Mais des litres d'essence il leur faut consommer :
Conventions contractuelles, ils n'ont pas d'autre choix
De vider réservoirs dans ce grand jeu de l'Oie.
Et tondant dans le vide, ils vont se promener
Leurs couteaux chatouillant tes branches nécrosées
Pendant des heures durant jusqu'à la pénurie.
Après tout l'on s'en fout de cette écologie.

Le petit pompier


Ah, radieuse journée, et voilà que soudain
Une ingénue nuisance mon prodigieux voisin
Vient de nous inventer.
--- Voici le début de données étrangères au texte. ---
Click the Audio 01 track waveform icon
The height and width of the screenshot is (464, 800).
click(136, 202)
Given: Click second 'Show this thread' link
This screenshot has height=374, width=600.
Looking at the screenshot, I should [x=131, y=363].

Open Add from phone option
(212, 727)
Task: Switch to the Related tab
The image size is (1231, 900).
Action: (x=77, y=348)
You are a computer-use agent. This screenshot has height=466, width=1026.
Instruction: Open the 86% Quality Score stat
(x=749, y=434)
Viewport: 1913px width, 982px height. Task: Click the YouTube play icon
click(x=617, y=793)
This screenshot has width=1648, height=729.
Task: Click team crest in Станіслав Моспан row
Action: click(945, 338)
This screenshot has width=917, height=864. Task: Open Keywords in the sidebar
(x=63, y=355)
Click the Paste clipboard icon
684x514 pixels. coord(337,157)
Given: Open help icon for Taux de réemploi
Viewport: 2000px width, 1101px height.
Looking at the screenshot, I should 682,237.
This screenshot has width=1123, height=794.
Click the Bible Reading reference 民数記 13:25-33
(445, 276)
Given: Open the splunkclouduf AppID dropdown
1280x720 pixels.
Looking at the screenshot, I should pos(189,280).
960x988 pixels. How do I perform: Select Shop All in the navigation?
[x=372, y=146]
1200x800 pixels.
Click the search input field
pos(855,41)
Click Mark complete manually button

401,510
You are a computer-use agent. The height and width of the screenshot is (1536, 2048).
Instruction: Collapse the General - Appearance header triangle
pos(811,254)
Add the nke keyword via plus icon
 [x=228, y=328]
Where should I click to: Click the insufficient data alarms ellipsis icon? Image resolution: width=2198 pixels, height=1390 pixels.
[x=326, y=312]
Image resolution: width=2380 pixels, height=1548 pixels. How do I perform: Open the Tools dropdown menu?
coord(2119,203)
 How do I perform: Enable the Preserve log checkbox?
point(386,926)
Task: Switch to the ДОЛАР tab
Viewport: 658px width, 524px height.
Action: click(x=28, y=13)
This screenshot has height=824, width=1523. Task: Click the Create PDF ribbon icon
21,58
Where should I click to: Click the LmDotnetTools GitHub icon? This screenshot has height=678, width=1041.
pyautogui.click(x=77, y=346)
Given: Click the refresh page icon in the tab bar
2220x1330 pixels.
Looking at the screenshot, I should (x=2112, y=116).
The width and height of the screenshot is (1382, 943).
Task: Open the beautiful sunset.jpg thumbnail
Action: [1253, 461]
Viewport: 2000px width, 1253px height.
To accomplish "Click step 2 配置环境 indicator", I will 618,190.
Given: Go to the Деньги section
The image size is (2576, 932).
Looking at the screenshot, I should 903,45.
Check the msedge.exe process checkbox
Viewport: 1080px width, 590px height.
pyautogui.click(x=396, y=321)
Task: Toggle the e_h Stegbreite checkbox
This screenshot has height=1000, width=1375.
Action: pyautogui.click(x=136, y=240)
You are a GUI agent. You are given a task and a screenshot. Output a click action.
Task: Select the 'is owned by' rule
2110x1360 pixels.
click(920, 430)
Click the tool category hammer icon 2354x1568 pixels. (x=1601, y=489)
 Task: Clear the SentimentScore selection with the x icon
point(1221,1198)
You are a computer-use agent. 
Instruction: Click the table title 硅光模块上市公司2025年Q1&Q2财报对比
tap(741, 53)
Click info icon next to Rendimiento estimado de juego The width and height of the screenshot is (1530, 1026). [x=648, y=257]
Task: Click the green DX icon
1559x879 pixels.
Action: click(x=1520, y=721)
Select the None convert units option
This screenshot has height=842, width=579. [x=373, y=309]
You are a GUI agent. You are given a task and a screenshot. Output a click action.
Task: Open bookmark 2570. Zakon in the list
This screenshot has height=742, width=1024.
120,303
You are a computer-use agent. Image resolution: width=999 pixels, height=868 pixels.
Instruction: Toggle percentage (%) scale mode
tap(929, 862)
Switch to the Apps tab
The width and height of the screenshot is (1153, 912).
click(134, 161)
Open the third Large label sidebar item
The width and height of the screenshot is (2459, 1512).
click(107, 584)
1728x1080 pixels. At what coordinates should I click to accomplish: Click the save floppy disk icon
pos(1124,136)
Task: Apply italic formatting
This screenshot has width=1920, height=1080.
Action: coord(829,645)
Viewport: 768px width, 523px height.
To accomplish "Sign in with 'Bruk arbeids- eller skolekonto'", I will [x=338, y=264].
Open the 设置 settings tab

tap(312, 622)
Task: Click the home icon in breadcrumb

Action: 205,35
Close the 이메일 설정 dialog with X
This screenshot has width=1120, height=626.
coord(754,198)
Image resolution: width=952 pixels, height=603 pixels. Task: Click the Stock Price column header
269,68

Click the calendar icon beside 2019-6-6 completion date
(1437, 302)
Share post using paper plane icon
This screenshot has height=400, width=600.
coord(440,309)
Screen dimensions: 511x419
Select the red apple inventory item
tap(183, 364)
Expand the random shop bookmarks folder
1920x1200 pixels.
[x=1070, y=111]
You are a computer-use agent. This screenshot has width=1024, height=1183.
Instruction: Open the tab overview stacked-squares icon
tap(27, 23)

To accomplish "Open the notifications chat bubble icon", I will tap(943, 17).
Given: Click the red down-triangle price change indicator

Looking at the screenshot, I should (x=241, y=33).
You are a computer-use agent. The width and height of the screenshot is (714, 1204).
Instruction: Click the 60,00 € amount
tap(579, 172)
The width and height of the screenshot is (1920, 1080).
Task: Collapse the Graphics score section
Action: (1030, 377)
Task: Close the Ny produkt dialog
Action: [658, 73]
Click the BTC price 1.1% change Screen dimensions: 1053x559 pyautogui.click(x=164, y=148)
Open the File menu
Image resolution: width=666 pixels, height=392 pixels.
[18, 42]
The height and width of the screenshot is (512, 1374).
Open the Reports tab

Fougueux pendant cinq heures
Tu as bien arrosé ton balcon, tout rieur
Quand il est stipulé en gras sur tous nos baux
Que Kärcher est proscrit par respect des rivaux.
Oui mais toi tu t'en fiches, tu n'es point concerné :
De moult litres d'eau tu vas nous inonder.
Après tout cette charge restera partagée
Facturée à nous autres, minables sanctionnés.
Mais ta petite lance t'aura au moins permis
L'espace d'une journée d'avoir un gros zizi.

Le petit aéroplane


Ô mon bel emmanché, vite déploie tes ailes
Il est temps de gâcher, intraitable hirondelle
Notre douce quiétude si chèrement payée
Par quelque pirouette au-dessus du quartier.
Au-delà des forêts tu pourrais voltiger
Mais bien plus truculent il est de nous frôler
Déversant kérosène sur nos humbles balcons
Quand moult décibels tu parsèmes à foison.
Si d'une sotte loi les voitures sont punies
Pour quelque pollution, tu demeures grandi.
Et bien au-dessus d'elles, mon glorieux imbécile
Tu voleras toujours, intangible débile.

Préambule


Saint-Jacques de la Lande, banlieue de Rennes

Des voisins indélicats et grossiers,
des sans-papiers massivement importés,
des petits dealers excités aux grosses cylindrées,
des progénitures braillardes et mal élevées,
des hordes de fétides parasites encapuchonnés,
des apprentis pilotes aériens aux loopings effrénés,
aux hebdomadaires légions de paysagistes qui n’ont rien à débroussailler...

Ce quartier jadis agréable - dorénavant bien ancré dans son époque - regorge de nuisances en tout genre défiant chaque jour davantage les lois de la gravité.

Le quotidien de cette banlieue, c’est aujourd’hui en alexandrins que je vais vous le conter...

... avant d’y mettre un sérieux coup de prose.